Seeking to be a good host for code, too, Airbnb flung open the doors to several of its internal engineering innovations Thursday, releasing parts of its data infrastructure as well as a machine learning package as open source.
Airflow and Aerosolve join a third resource, Airpal, which Airbnb made open source earlier this year. Airbnb also announced airbnb.io as a destination for all of its open-source projects, supplementing its existing Github page.
Mike Curtis, Airbnb’s vice president of engineering, made the announcements at the company’s developer-focused OpenAir conference in San Francisco Thursday morning.
For Airbnb, which makes money by operating a marketplace for unconventional lodging in people’s homes and apartments, not by selling software, releasing its in-house software projects as open source serves to bolster its image as a technical innovator. There was a lot of talk about the company’s “engineering brand” at OpenAir. Allowing others to examine and use its code should, in theory, help the company recruit engineers and retain its current technical employees by publicizing their coding feats.
Unclogging Data Pipelines
Data pipelines are the systems companies use to ingest and move the vast amounts of data their websites, mobile apps, and other systems generate. Airflow allows you to programmatically author, schedule, and monitor data pipelines.

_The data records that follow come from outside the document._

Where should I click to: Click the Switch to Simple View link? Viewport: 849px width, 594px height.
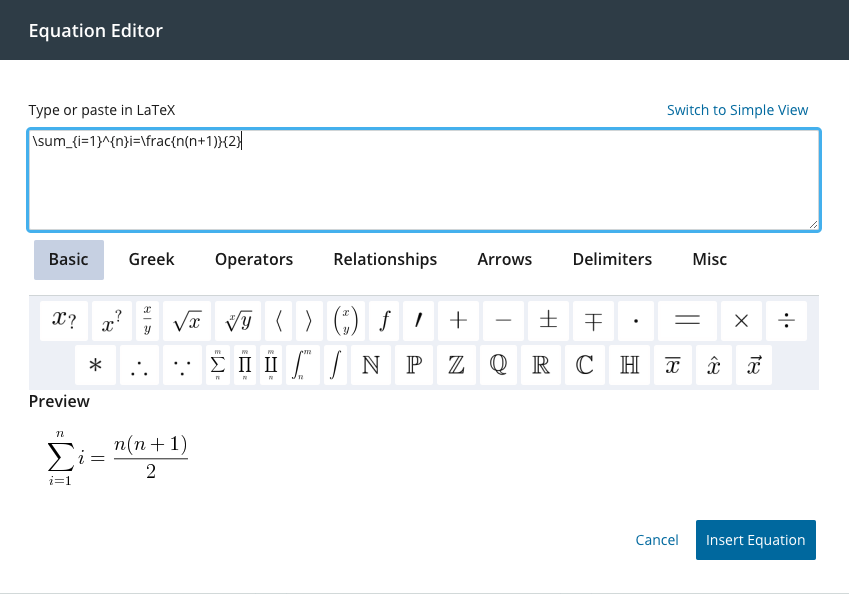737,110
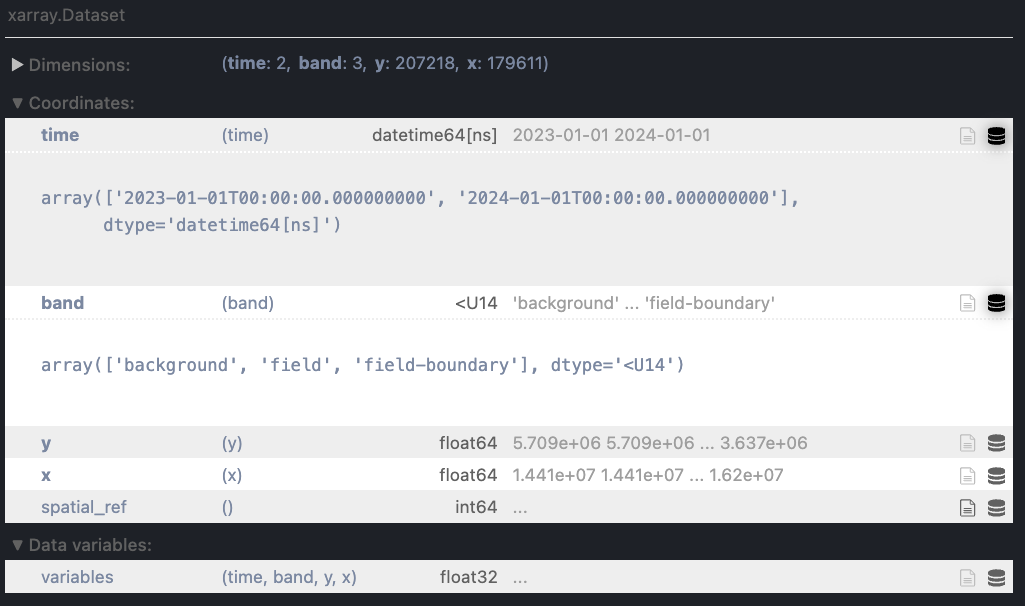Click the xarray.Dataset header title
The height and width of the screenshot is (606, 1025).
tap(66, 17)
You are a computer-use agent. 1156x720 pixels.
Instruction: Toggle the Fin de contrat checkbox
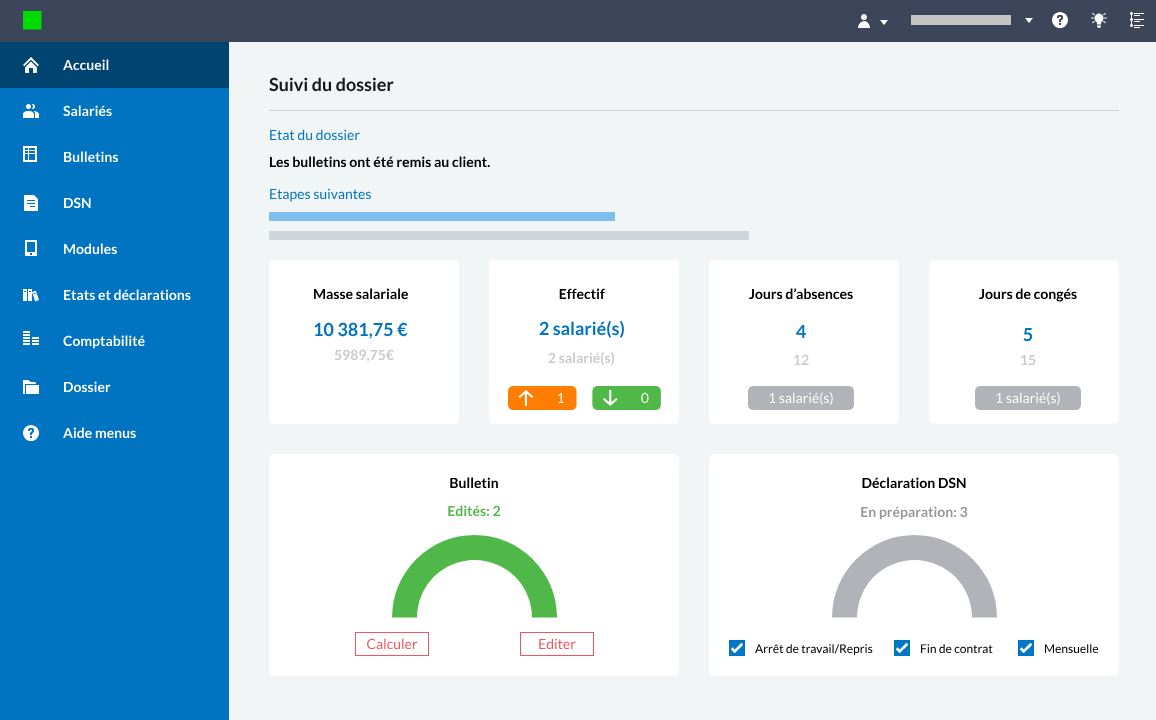pos(901,648)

Airflow came about because the company wasn’t satisfied with the data-pipeline infrastructure it used beforehand.
“We found that what we were applying was at least one generation behind what we actually needed,” said Curtis. “We had created a monster. The data warehouse was kind of a mess.”
Now all of Airbnb’s data pipeplines use Airflow.
Teaching Machines To Learn
Aerosolve represents Airbnb’s latest efforts in machine learning, the creation of systems that automate the continuous improvement of algorithms. It powers a new product the company unveiled on Thursday, Price Tips.
Price Tips gives Airbnb hosts recommendations on how to price their listing every day of the year. Curtis said that initial testing of Price Tips indicated that if a host made the price for their listing within five percent of the price recommended, the listing was four times as likely to get booked. That kind of intelligence is what Aerosolve is meant to enable.